/ People in Computer Science


John Atanasoff
Augusta Ada King
Charles Babbage
Grace Murray Hopper
Lee Deforest
John von Neumann
Alan Turing
Daniel Bricklin
John Atanasoff designed the first electronic digital computer at the Iowa State College (now known as Iowa State University). With his graduate student Clifford Berry, a prototype was completed in 1939 using vacuum tubes (invented by Lee de Forest in1906). It was called the ABC (Atanasoff-Berry Computer).

Augusta Ada King, Countess of Lovelace(1815-1858), amateur mathematician and close friend of Charles Babbage, wrote the first significant computer program to create instructions for the Analytical Engine. This program featured several of the concepts used in today's computer programming, such as the loop. The ideas of Babbage and Lady Ada were forgotten after their deaths until one of the first real computers was built, about 100 years later.

Charles Babbage(1791-1871), English mathematics professor and inventor, sought to produce error-free mathematical tables. Babbage noticed that machines excelled at doing repetitive tasks without error, and the production of mathematical tables often required the simple repetition of steps. His first attempt at applying the abilities of a machine to mathematics was called the Difference Engine (1842), designed to perform differential equations. Later, Babbage designed a more general machine, the Analytical Engine, to do a variety of calculations. Although his designs were basically sound, the technology at the time was not available to manufacture the mechanism. Even though it was never completed, it had many of the features of a today's computers:

  1. input/output devices
  2. a calculating unit
  3. a control unit
  4. a storage for numbers to be processed

The ideas of Babbage and Lady Ada were forgotten after their deaths until one of the first real computers was built, about 100 years later.

Grace Murray Hopper was one of the leading pioneer figures in computing. Born in 1906, she earned a Ph.D. degree in mathematics from Yale in 1934, a truly remarkable achievement for a woman at that time. During World War II, Dr. Hopper joined the United States Naval Reserve. Her committment to the Navy continued for many years; she retired from the Navy with the rank of Rear Admiral.

During the war, Dr. Hopper worked at Harvard on the Mark I computer. A computer folktale asserts that the term "bug", meaning an error in a program, stemmed from her account of finding a dead moth stuck in the mechanical relays of that early computer.

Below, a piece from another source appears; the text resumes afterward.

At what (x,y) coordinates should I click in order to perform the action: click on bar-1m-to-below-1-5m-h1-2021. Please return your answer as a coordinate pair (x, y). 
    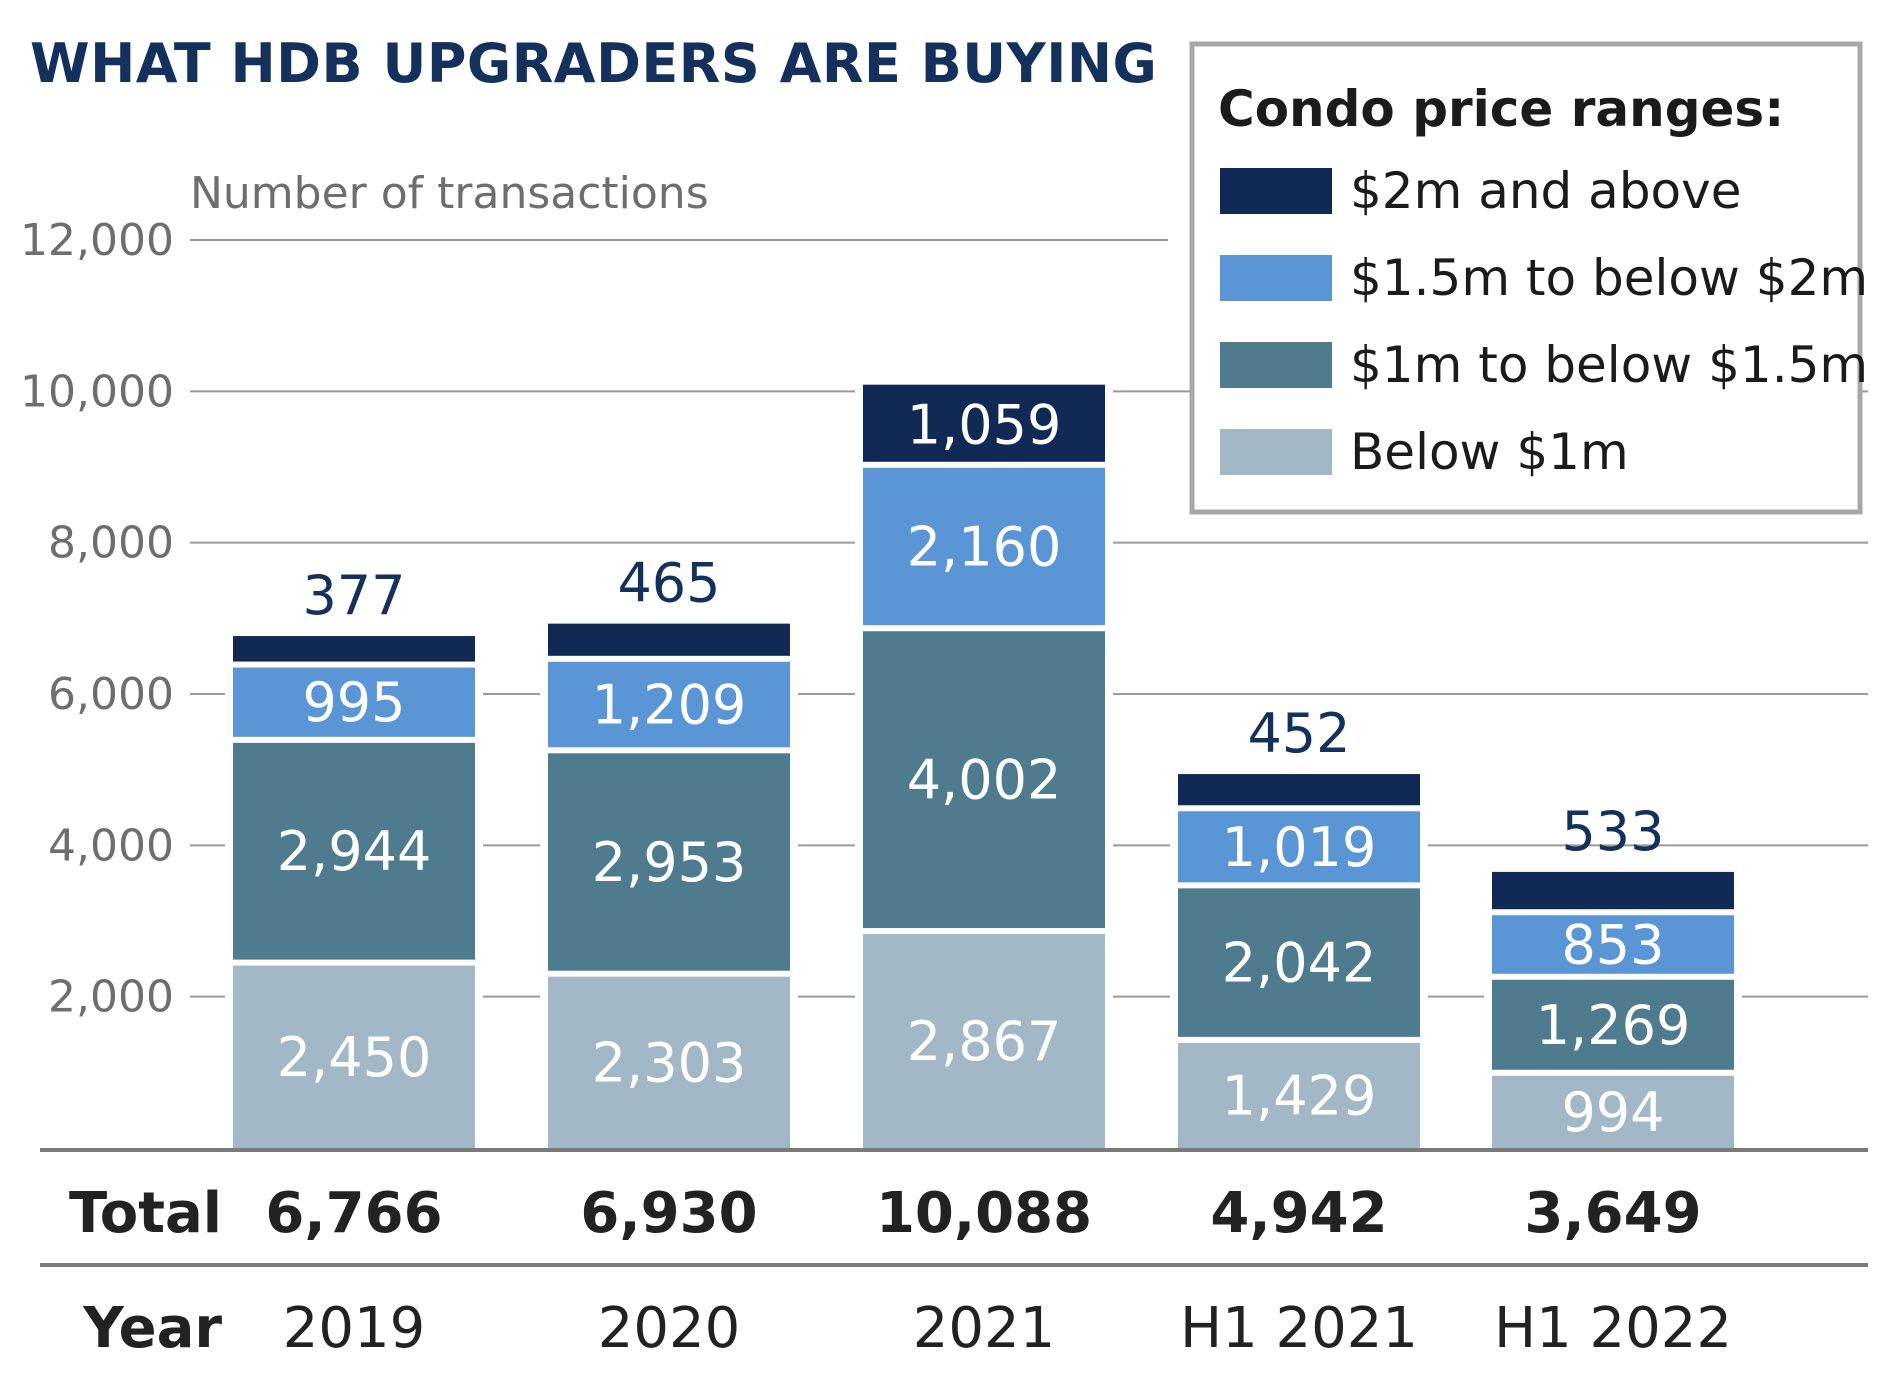
    Looking at the image, I should click on (1299, 962).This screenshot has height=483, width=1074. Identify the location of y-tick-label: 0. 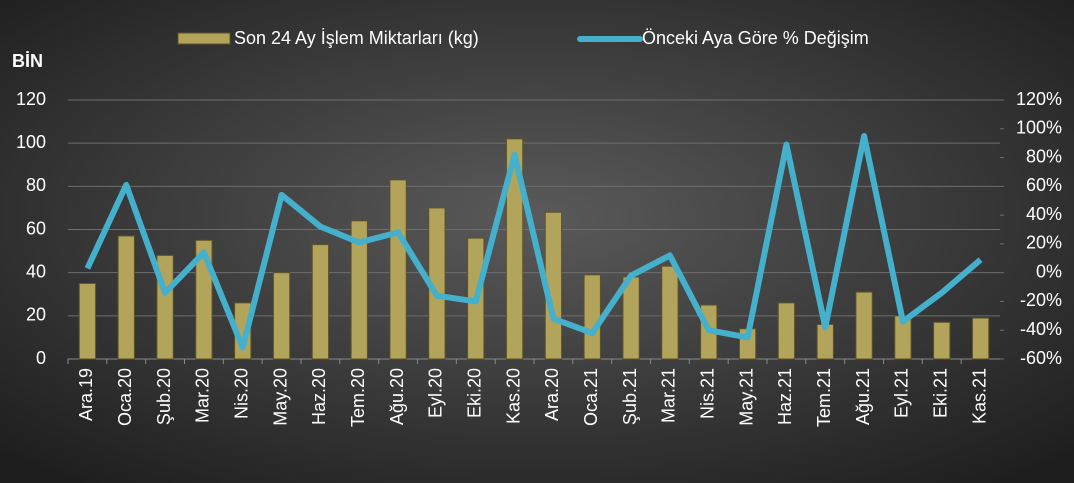
(41, 358).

She believed that the key to opening up widespread use of the new and complex computing devices of the 1950s lay with programming languages that used English commands rather than cryptic statements that only the computer could easily understand. She campaigned among business leaders for acceptance and use of the COBOL business programming language. In 1969, the Data Processing Management Association awarded her its first Computer Science Man-of-the-Year Award. Throughout her career, she gave many public lectures in a stimulating manner that helped nontechnical people understand the nature of computers and computing.

Active and working well into her 80s, Rear Admiral Grace Murray Hopper died on January 1, 1992.

Lee de Forest invented the triode vacuum tube in 1906. This device provided amplification for radio, telegraphy, and telephony. More on Lee de Forest

John von Neumann(1903-1957) A brilliant mathematician who developed the stored program concept. His idea was to store not only the data to be processed in computer memory, but also the instructions used to process the data. He designed the Electronic Discrete Variable Automatic Computer (EDVAC) in 1945 to hold a stored program.

Alan Turing(1912-1954) One of the most celebrated computer scientists, is famous for his three major contributions to the science:

  1. the first mathematically sophisticated theory on computation (Church-Turing Thesis), including some profound and astonishing discoveries about machine capabilities (the universal Turing machine)
  2. an active participant in the construction of the secret code-breaking British Colossus
  3. the Turing "intelligence test", a method to determine if a computer possesses intelligence

Daniel Bricklin, as a Harvard business student, along with Robert Frankston and Dan Fylstra developed the first electronic spreadsheet program, VisiCalc, in 1979.